Share your dilemmas and get honest opinions from other Mumsnetters.

To have a Sliding Doors moment?

34 replies

BlueBoar · 22/09/2020 21:53

Posting on another thread got me thinking: what if I had made a different decision to stay in a toxic relationship with a violent and controlling man ten years ago? What would I be doing now? Would I still be with him but doing the work I do now? Would I be crushed and under his control like his current partner? Or would I have somehow managed to make a happy life for myself, DS and any future other children? I’ve never thought about it before but it has got me wondering - what would be different for you if you had gone through the sliding door, or missed the train?

OP posts:
Fishfingersandwichplease · 23/09/2020 15:27

Mine was when my ex decided to stay in the pub rather than come home for dinner (after he ironically told me we were spending enough time together!). I put the laptop on and his most previous facebook conversation came up with his other woman! split up the next day and never looked back. Often wonder if he had cone on time how long he would have let that carry on!

Hingeandbracket · 23/09/2020 15:31

Sliding doors is one of the worst films ever made. Just saying :)

UncleHerbie · 23/09/2020 15:39

If I hadn't texted my school friend on the Wednesday, she wouldn't have texted back early on Sunday morning to invite me to lunch ... where I met my husband (her BIL) for the first time. Within 18 months I was married and living in a city 200 miles from my home town, with teenage stepchildren

RaingodsWithZippos · 23/09/2020 15:51

I met my wonderful late husband because my ex had dumped me and I couldn't afford my rent, so I got a bar job for extra cash in a working men's club run by ex's uncle. DH was a committee member. If I hadn't known the uncle I would never have worked there or met DH.
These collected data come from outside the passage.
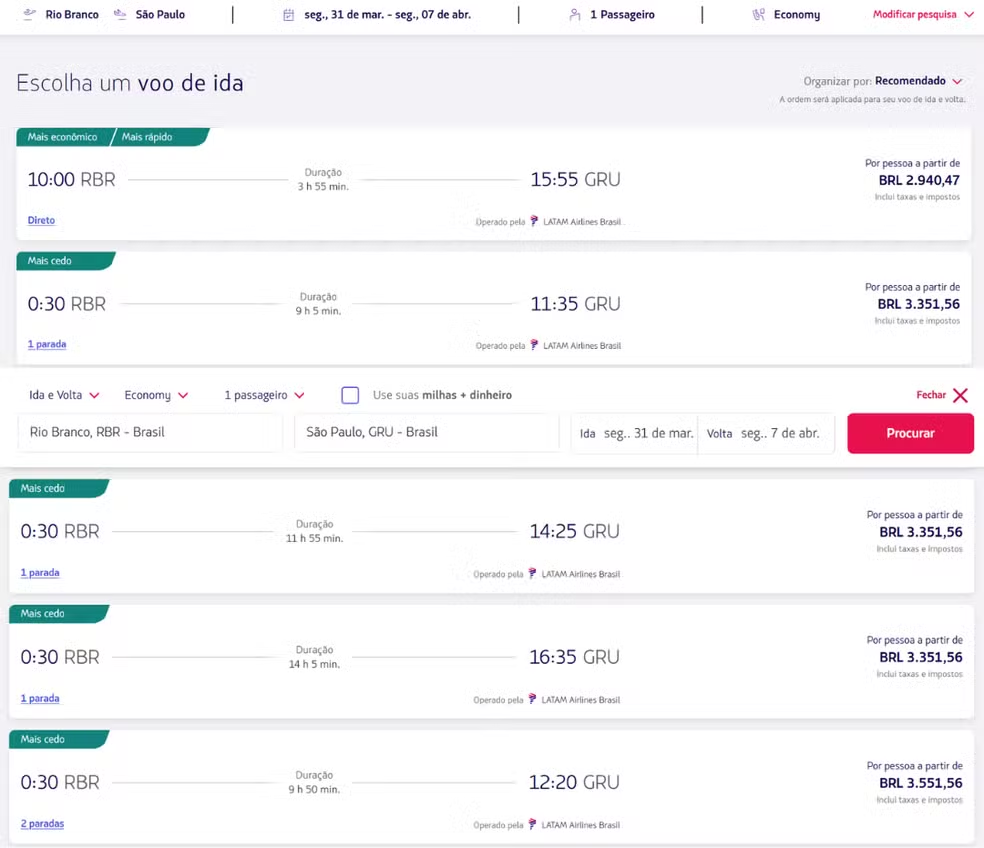Image resolution: width=984 pixels, height=848 pixels.
Task: Open the 2 paradas link on last flight
Action: tap(42, 824)
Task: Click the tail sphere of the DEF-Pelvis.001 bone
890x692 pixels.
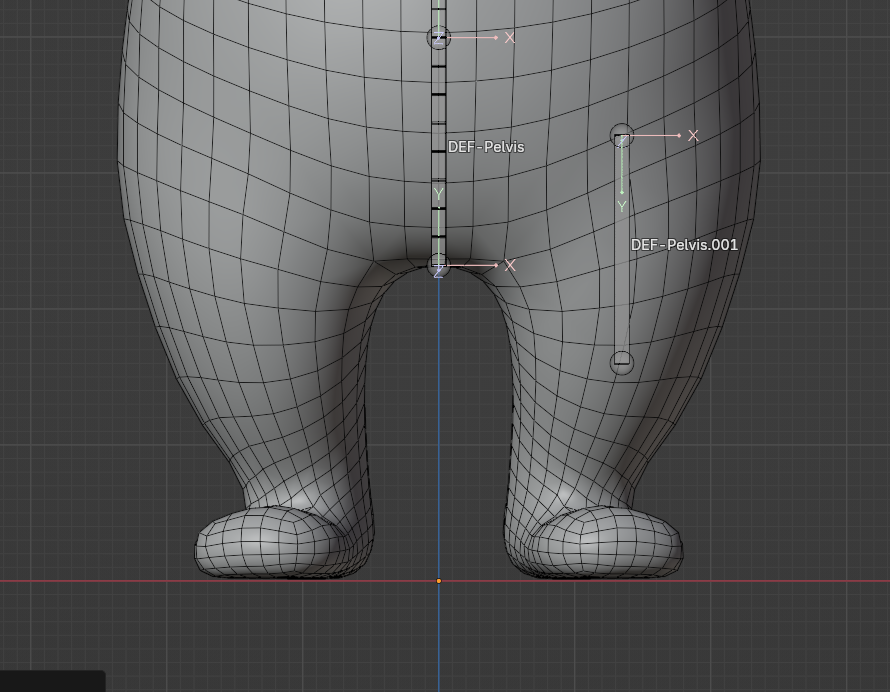Action: tap(621, 362)
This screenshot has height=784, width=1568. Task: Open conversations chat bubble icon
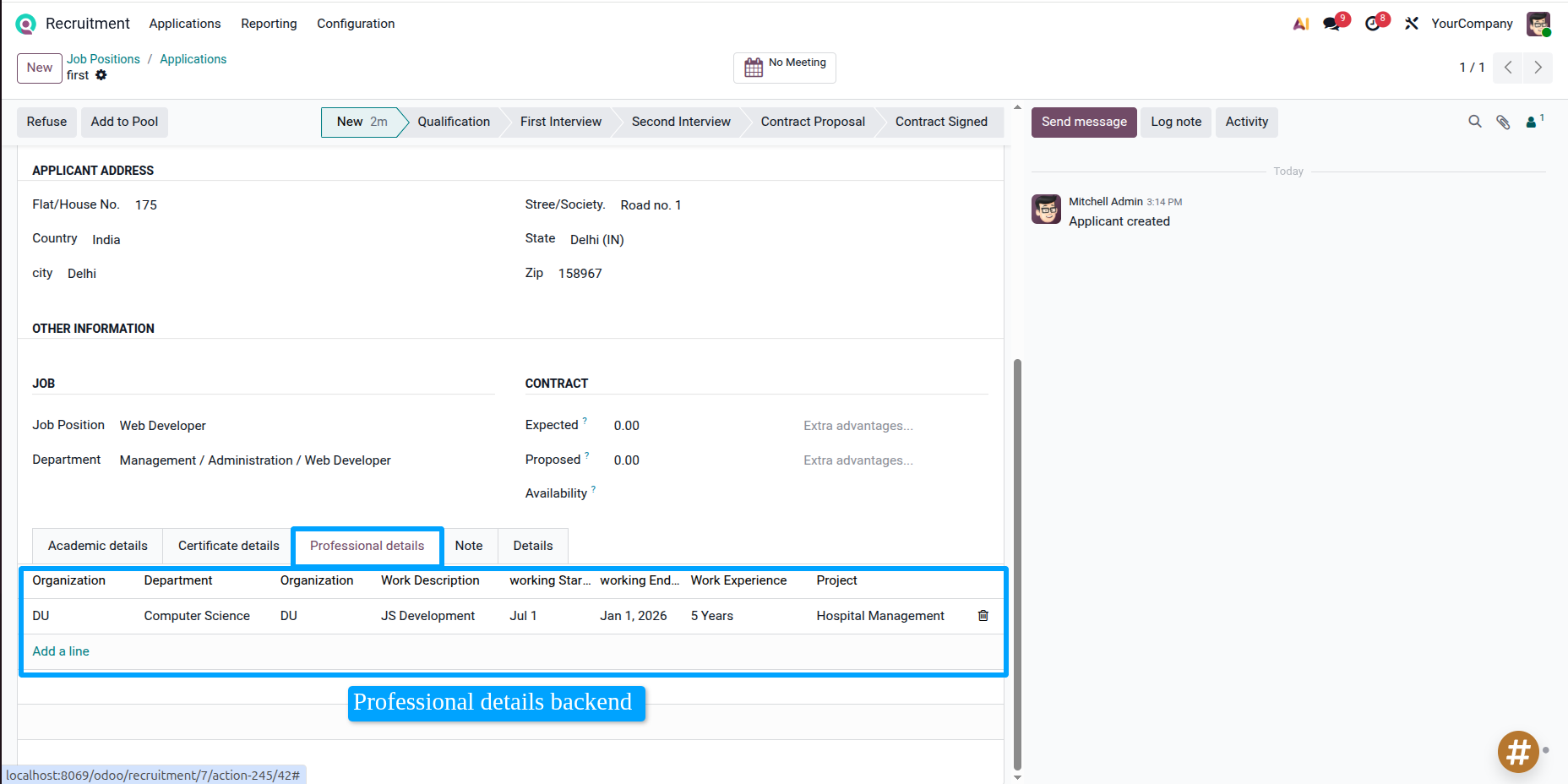pos(1332,24)
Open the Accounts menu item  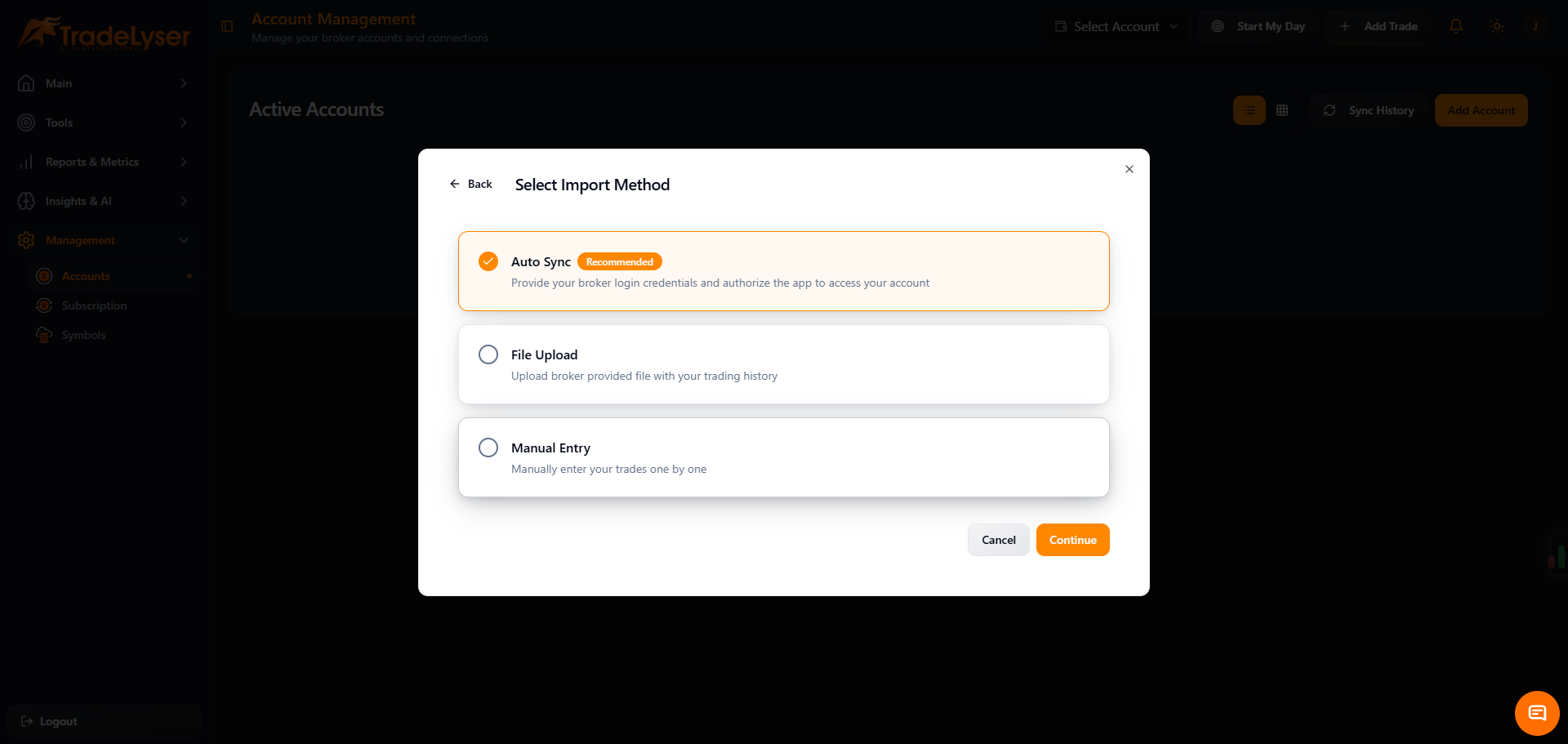point(86,275)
Sparklesocks · 23/09/2020 15:55

I met my DP at a party which I nearly didn’t go to.

I’d been invited by a friend at the time but she was quite hard work after a few drinks which I wasn’t sure I fancied dealing with (I always sobered up very quickly when peeling her off the floor after she’d had 3 large wines Wink).

But I did go and met him and we’ve been together 12 years. My life would be very different if I hadn’t gone!

ShopTattsyrup · 23/09/2020 16:31

Met my partner OLD, we were having our first date on the Saturday - table booked in a restaurant etc. But he was worried that he would have to work instead (rumours going round the office that two of them were being sent on a job for the weekend) so we arranged for a last minute pub date on the Thursday after work incase Saturday fell through.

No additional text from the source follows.